#### What needs to be done
Every record below should be printed again exactly, with its pictures removed.

#### Data to use
==*==
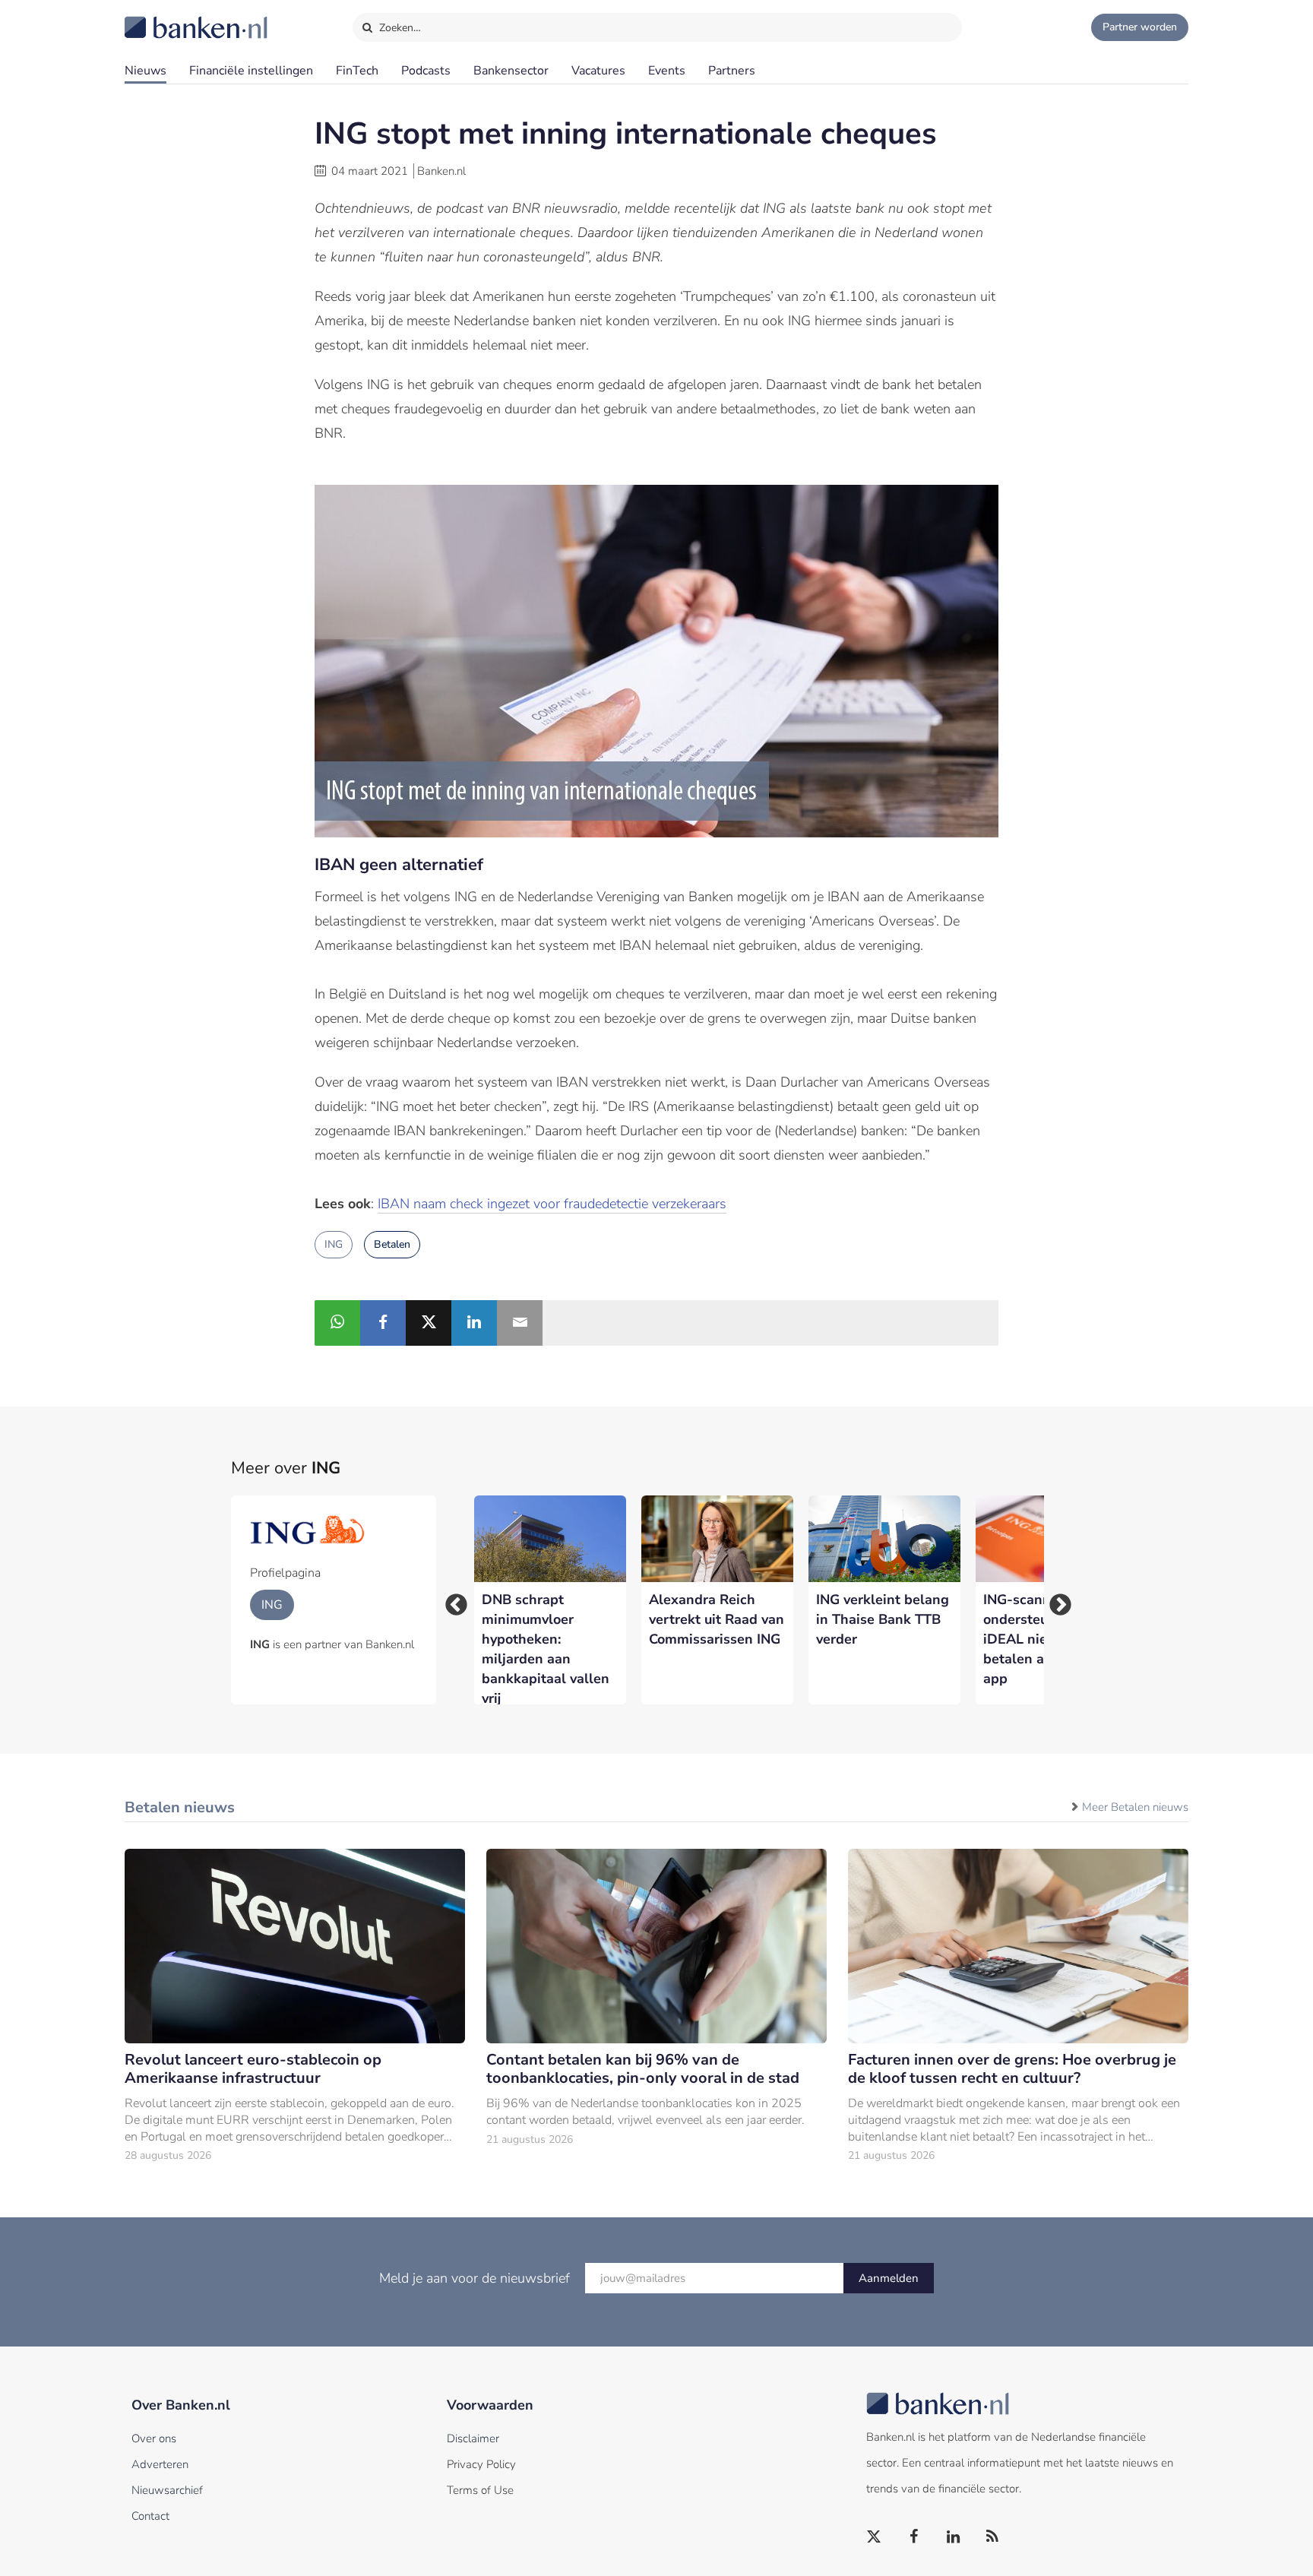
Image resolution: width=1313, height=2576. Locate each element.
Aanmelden (889, 2278)
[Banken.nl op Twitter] (874, 2537)
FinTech (357, 70)
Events (666, 70)
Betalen (392, 1244)
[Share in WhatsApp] (337, 1323)
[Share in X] (428, 1323)
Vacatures (598, 70)
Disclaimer (473, 2438)
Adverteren (159, 2464)
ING (333, 1244)
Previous (451, 1600)
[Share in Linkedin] (474, 1323)
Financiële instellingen (251, 70)
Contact (150, 2516)
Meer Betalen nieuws (1135, 1807)
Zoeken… (398, 28)
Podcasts (426, 70)
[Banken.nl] (158, 17)
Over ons (153, 2438)
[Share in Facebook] (383, 1323)
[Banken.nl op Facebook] (914, 2537)
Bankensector (511, 70)
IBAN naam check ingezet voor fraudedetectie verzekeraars (552, 1204)
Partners (731, 70)
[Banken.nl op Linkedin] (953, 2537)
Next (1055, 1600)
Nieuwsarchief (167, 2490)
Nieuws (145, 70)
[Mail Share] (520, 1323)
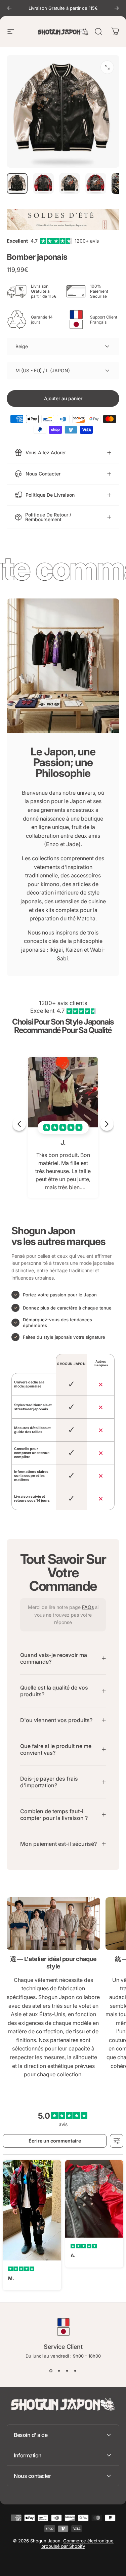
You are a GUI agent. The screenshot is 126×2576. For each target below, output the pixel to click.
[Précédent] (9, 8)
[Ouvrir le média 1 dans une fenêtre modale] (107, 67)
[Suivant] (116, 8)
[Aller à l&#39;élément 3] (69, 183)
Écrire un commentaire (55, 2141)
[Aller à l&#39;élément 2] (43, 183)
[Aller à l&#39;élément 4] (95, 183)
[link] (53, 1923)
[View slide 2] (59, 2371)
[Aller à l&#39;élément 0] (17, 183)
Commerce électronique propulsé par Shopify (77, 2543)
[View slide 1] (51, 2371)
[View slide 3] (67, 2371)
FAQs (88, 1607)
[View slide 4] (75, 2371)
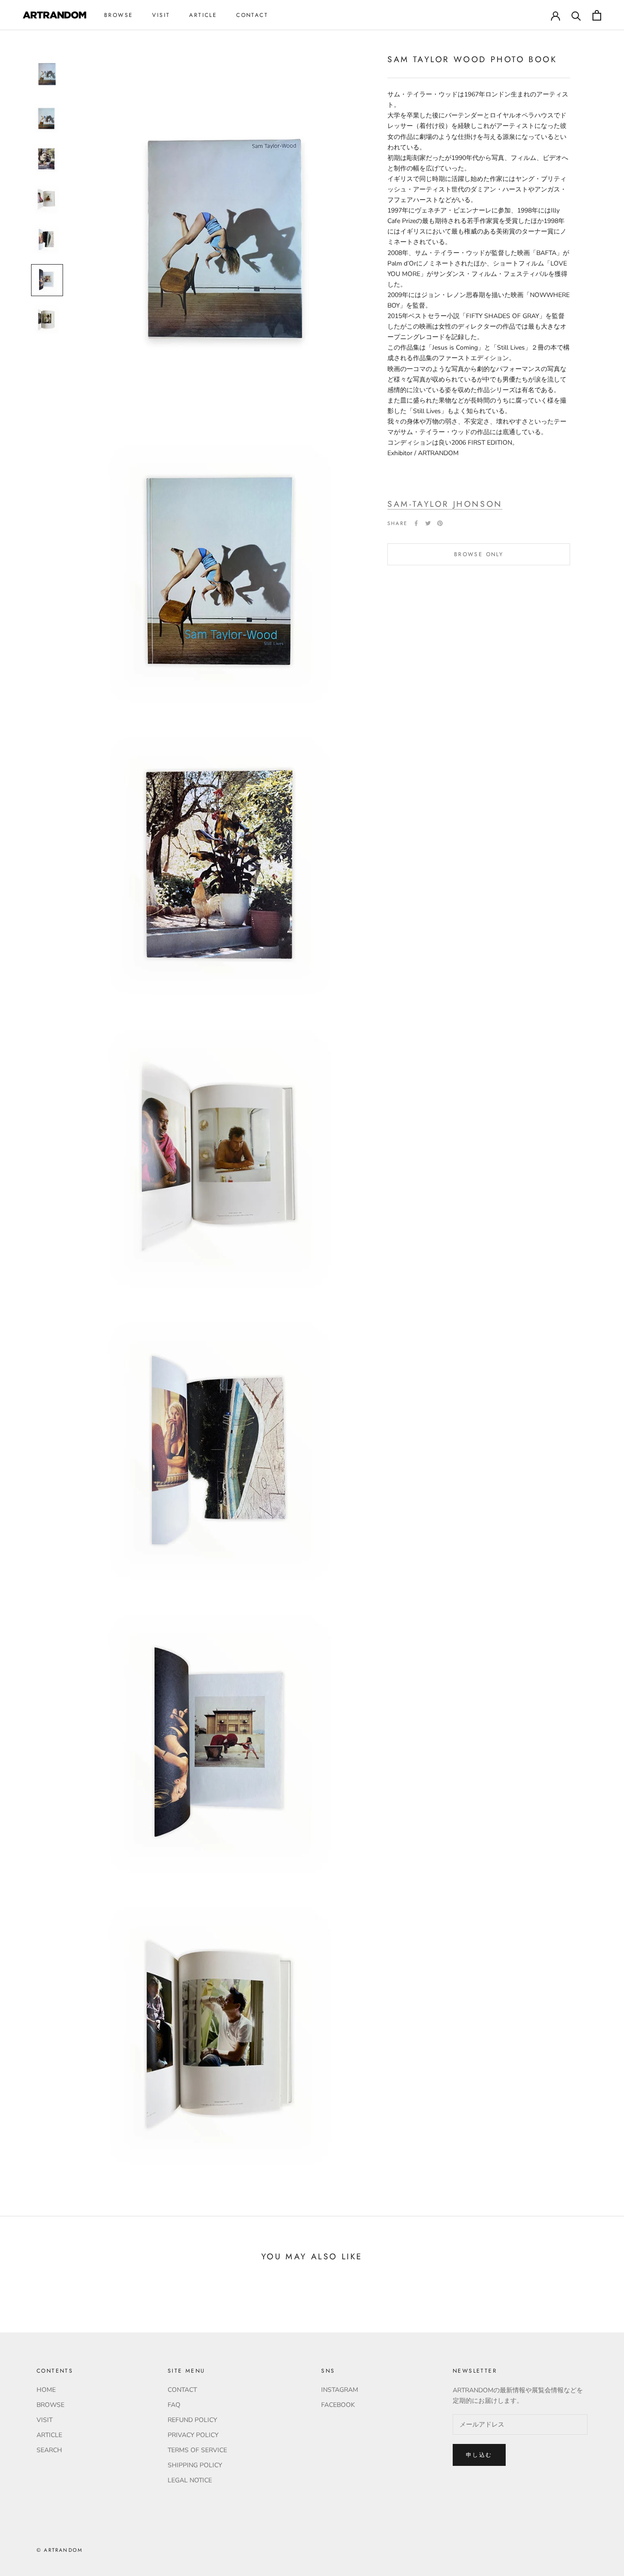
==*==
#### Completed task
Image resolution: width=1313, height=2576. Locate each element.
Aanmelden (889, 2278)
[Banken.nl op Twitter] (874, 2537)
FinTech (357, 70)
Events (666, 70)
Betalen (392, 1244)
[Share in WhatsApp] (337, 1323)
[Share in X] (428, 1323)
Vacatures (598, 70)
Disclaimer (473, 2438)
Adverteren (159, 2464)
ING (333, 1244)
Previous (451, 1600)
[Share in Linkedin] (474, 1323)
Financiële instellingen (251, 70)
Contact (150, 2516)
Meer Betalen nieuws (1135, 1807)
Zoeken… (398, 28)
Podcasts (426, 70)
[Banken.nl] (158, 17)
Over ons (153, 2438)
[Share in Facebook] (383, 1323)
[Banken.nl op Facebook] (914, 2537)
Bankensector (511, 70)
IBAN naam check ingezet voor fraudedetectie verzekeraars (552, 1204)
Partners (731, 70)
[Banken.nl op Linkedin] (953, 2537)
Next (1055, 1600)
Nieuwsarchief (167, 2490)
Nieuws (145, 70)
[Mail Share] (520, 1323)
You are a GUI agent. The screenshot is 126×2576. For each target below, output the pixel to click.
[Précédent] (9, 8)
[Ouvrir le média 1 dans une fenêtre modale] (107, 67)
[Suivant] (116, 8)
[Aller à l&#39;élément 3] (69, 183)
Écrire un commentaire (55, 2141)
[Aller à l&#39;élément 2] (43, 183)
[Aller à l&#39;élément 4] (95, 183)
[link] (53, 1923)
[View slide 2] (59, 2371)
[Aller à l&#39;élément 0] (17, 183)
Commerce électronique propulsé par Shopify (77, 2543)
[View slide 1] (51, 2371)
[View slide 3] (67, 2371)
FAQs (88, 1607)
[View slide 4] (75, 2371)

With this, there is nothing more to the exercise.